Signed-off-by: Arnaldo Carvalho de Melo <acme@redhat.com>
Signed-off-by: David S. Miller <davem@davemloft.net>
---
 include/linux/ipv6.h    |  4 +++-
 include/net/inet_sock.h | 10 ++++++++++
 net/dccp/ipv4.c         |  3 +--
 net/dccp/ipv6.c         |  1 -
 net/ipv4/syncookies.c   |  3 +--
 net/ipv4/tcp_ipv4.c     |  2 +-
 net/ipv6/syncookies.c   |  1 -
 net/ipv6/tcp_ipv6.c     |  1 -
 8 files changed, 16 insertions(+), 9 deletions(-)

(limited to 'include/net')

diff --git a/include/linux/ipv6.h b/include/linux/ipv6.h
index 10b666b61add..cde056e08181 100644
--- a/include/linux/ipv6.h
+++ b/include/linux/ipv6.h
@@ -396,8 +396,10 @@ static inline struct request_sock *inet6_reqsk_alloc(struct request_sock_ops *op
 {
 	struct request_sock *req = reqsk_alloc(ops);
 
-	if (req != NULL)
+	if (req != NULL) {
 		inet_rsk(req)->inet6_rsk_offset = inet6_rsk_offset(req);
+		inet6_rsk(req)->pktopts = NULL;
+	}
 
 	return req;
 }
diff --git a/include/net/inet_sock.h b/include/net/inet_sock.h
index a42cd63d241a..9fabe5b38912 100644
--- a/include/net/inet_sock.h
+++ b/include/net/inet_sock.h
@@ -197,4 +197,14 @@ static inline int inet_iif(const struct sk_buff *skb)
 	return skb->rtable->rt_iif;
 }
 
+static inline struct request_sock *inet_reqsk_alloc(struct request_sock_ops *ops)
+{
+	struct request_sock *req = reqsk_alloc(ops);
+
+	if (req != NULL)
+		inet_rsk(req)->opt = NULL;
+
+	return req;
+}
+
 #endif	/* _INET_SOCK_H */
diff --git a/net/dccp/ipv4.c b/net/dccp/ipv4.c
index c22a3780c14e..37d27bcb361f 100644
--- a/net/dccp/ipv4.c
+++ b/net/dccp/ipv4.c
@@ -589,7 +589,7 @@ int dccp_v4_conn_request(struct sock *sk, struct sk_buff *skb)

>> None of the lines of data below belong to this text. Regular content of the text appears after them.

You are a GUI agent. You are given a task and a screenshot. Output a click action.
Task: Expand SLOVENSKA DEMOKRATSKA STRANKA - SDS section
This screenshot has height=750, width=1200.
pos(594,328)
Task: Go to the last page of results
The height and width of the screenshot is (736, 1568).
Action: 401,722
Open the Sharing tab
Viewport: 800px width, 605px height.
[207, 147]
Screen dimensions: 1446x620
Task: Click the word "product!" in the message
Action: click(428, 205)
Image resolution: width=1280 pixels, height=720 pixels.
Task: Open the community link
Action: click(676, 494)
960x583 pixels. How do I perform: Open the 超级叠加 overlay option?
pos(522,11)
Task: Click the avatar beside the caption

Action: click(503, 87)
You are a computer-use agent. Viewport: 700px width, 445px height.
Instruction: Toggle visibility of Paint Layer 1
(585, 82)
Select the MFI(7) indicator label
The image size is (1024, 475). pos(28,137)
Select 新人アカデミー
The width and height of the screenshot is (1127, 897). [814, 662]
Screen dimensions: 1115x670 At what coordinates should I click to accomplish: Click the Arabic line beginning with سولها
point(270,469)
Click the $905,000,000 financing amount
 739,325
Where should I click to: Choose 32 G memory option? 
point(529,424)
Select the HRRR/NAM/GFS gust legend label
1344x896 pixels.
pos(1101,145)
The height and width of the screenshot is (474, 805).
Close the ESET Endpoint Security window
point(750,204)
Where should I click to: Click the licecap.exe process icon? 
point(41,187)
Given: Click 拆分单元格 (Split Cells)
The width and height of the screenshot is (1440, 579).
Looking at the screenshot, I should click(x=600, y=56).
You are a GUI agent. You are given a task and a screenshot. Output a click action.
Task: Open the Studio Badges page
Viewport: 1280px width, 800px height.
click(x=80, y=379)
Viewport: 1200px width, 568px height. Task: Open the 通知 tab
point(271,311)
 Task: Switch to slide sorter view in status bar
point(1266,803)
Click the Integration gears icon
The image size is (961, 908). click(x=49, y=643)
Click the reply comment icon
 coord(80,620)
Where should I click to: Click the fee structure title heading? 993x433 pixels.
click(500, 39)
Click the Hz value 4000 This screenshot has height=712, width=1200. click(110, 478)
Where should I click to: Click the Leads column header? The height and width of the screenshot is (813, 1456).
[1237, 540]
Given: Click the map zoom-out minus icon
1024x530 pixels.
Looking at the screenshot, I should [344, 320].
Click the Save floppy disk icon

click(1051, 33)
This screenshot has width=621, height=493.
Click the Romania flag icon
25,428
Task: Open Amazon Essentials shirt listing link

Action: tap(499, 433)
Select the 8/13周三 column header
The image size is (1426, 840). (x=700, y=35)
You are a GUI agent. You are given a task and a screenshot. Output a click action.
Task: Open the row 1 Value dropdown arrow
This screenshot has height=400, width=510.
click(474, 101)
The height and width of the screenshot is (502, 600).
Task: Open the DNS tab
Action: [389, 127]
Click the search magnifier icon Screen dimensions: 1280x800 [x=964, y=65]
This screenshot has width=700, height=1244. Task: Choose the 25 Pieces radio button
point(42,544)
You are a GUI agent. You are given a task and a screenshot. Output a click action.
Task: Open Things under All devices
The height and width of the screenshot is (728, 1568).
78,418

 	if (sk_acceptq_is_full(sk) && inet_csk_reqsk_queue_young(sk) > 1)
 		goto drop;
 
-	req = reqsk_alloc(&dccp_request_sock_ops);
+	req = inet_reqsk_alloc(&dccp_request_sock_ops);
 	if (req == NULL)
 		goto drop;
 
@@ -605,7 +605,6 @@ int dccp_v4_conn_request(struct sock *sk, struct sk_buff *skb)
 	ireq = inet_rsk(req);
 	ireq->loc_addr = ip_hdr(skb)->daddr;
 	ireq->rmt_addr = ip_hdr(skb)->saddr;
-	ireq->opt	= NULL;
 
 	/*
 	 * Step 3: Process LISTEN state
diff --git a/net/dccp/ipv6.c b/net/dccp/ipv6.c
index 9b1129bb7ece..f7fe2a572d7b 100644
--- a/net/dccp/ipv6.c
+++ b/net/dccp/ipv6.c
@@ -421,7 +421,6 @@ static int dccp_v6_conn_request(struct sock *sk, struct sk_buff *skb)
 	ireq6 = inet6_rsk(req);
 	ipv6_addr_copy(&ireq6->rmt_addr, &ipv6_hdr(skb)->saddr);
 	ipv6_addr_copy(&ireq6->loc_addr, &ipv6_hdr(skb)->daddr);
-	ireq6->pktopts	= NULL;
 
 	if (ipv6_opt_accepted(sk, skb) ||
 	    np->rxopt.bits.rxinfo || np->rxopt.bits.rxoinfo ||
diff --git a/net/ipv4/syncookies.c b/net/ipv4/syncookies.c
index 73ba98921d64..d182a2a26291 100644
--- a/net/ipv4/syncookies.c
+++ b/net/ipv4/syncookies.c
@@ -285,7 +285,7 @@ struct sock *cookie_v4_check(struct sock *sk, struct sk_buff *skb,
 		cookie_check_timestamp(&tcp_opt);
 
 	ret = NULL;
-	req = reqsk_alloc(&tcp_request_sock_ops); /* for safety */
+	req = inet_reqsk_alloc(&tcp_request_sock_ops); /* for safety */
 	if (!req)
 		goto out;
 
@@ -301,7 +301,6 @@ struct sock *cookie_v4_check(struct sock *sk, struct sk_buff *skb,
 	ireq->rmt_port		= th->source;
 	ireq->loc_addr		= ip_hdr(skb)->daddr;
 	ireq->rmt_addr		= ip_hdr(skb)->saddr;
-	ireq->opt		= NULL;
 	ireq->snd_wscale	= tcp_opt.snd_wscale;
 	ireq->rcv_wscale	= tcp_opt.rcv_wscale;
 	ireq->sack_ok		= tcp_opt.sack_ok;
diff --git a/net/ipv4/tcp_ipv4.c b/net/ipv4/tcp_ipv4.c
index cd601a866c2f..4f8485c67d1a 100644
--- a/net/ipv4/tcp_ipv4.c
+++ b/net/ipv4/tcp_ipv4.c
@@ -1285,7 +1285,7 @@ int tcp_v4_conn_request(struct sock *sk, struct sk_buff *skb)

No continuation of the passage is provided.